Figure 28 shows the break out of shampoo sales by month, over the 3 years the data spans (January 1995 to December 1997). It appears there is no clear seasonality within this data series.


Appendix: For Practice Problems 1, 3, and 6.

Problem 1:

min(Sep_11$Air)
## [1] 29672427
max(Sep_11$Air)
## [1] 69003617
min(Sep_11$Rail)
## [1] 326874247
max(Sep_11$Rail)
## [1] 664013874
min(Sep_11$VMT)
## [1] 153.25
max(Sep_11$VMT)
## [1] 261.3

Figure A. Air Passenger Miles - Autoplot Calculation

autoplot(Air_PreSep_11.ts, ts.color = 'red', ts.linetype = 'dashed', xlab="Date", ylab="Air Passenger Miles (in millions)")

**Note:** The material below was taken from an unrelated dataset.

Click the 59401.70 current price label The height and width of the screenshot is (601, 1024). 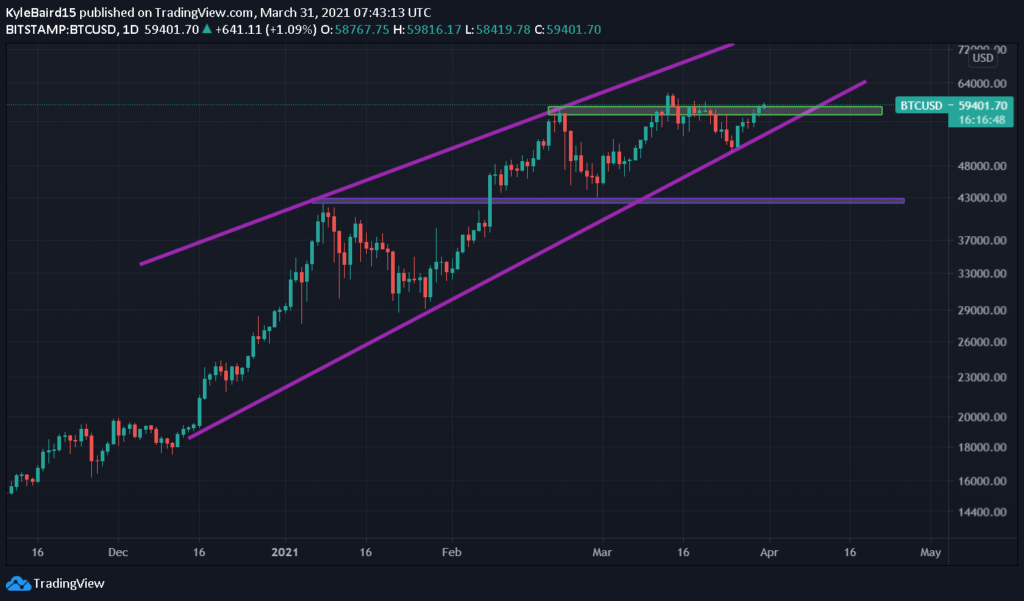[983, 106]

Figure B. Rail Passenger Miles - Autoplot Calculation

autoplot(Rail_PreSep_11.ts, ts.color = 'red', ts.linetype = 'dashed', xlab="Date", ylab="Rail Passenger Miles (in millions)")

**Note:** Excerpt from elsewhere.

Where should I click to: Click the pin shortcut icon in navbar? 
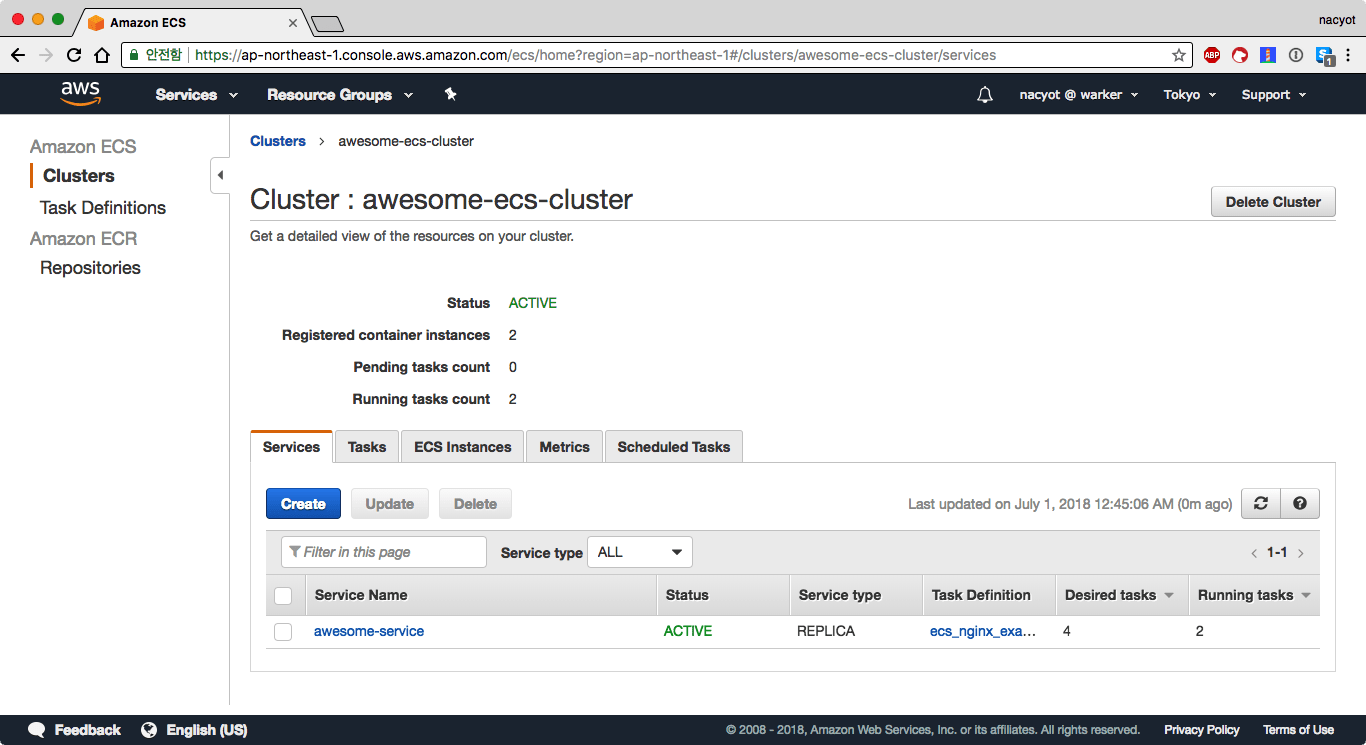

Figure C. VMT - Autoplot Calculation

autoplot(VMT_PreSep_11.ts, ts.color = 'red', ts.linetype = 'dashed', xlab="Date", ylab="Vehicle Miles Traveled")

Figure D. Zooming in on the Air Passenger Miles (in millions) by Date for the 12 Months Prior to 9/11

Air_PreSep_12MonthsPrior <- window(Air_PreSep_11.ts, 2000, c(2001,8))
plot(Air_PreSep_12MonthsPrior, ylab="Air Passenger Miles (in millions)", ylim=c(25,70), bty="l")

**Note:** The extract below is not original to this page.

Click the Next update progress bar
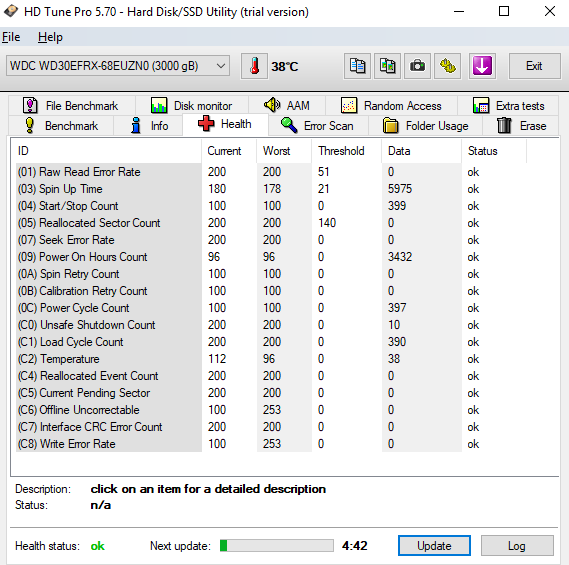The height and width of the screenshot is (565, 569). 277,545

Figure E. Air Passenger Miles (in millions) for January 2001 through April 2004

Year_2001_Sep_11.ts <- ts(Air2, start=c(2001,1), end=c(2004,4), freq=12)
plot(Year_2001_Sep_11.ts, xlab="Date", ylab="Air Passenger Miles (in millions)", ylim=c(25,70), bty="l")

Figure F. Air Passenger Miles (in millions) for July 2001 through September 2002

Before_After_Sep_11_Months.ts <- ts(Air2, start=c(2001,7), end=c(2002,7), freq=12)
plot(Before_After_Sep_11_Months.ts, xlab="Date", ylab="Air Passenger Miles (in millions)", ylim=c(30,55), bty="l")

Figure G. Air Passenger Miles (in millions) Before and After 9/11 (January 1990 through April 2004)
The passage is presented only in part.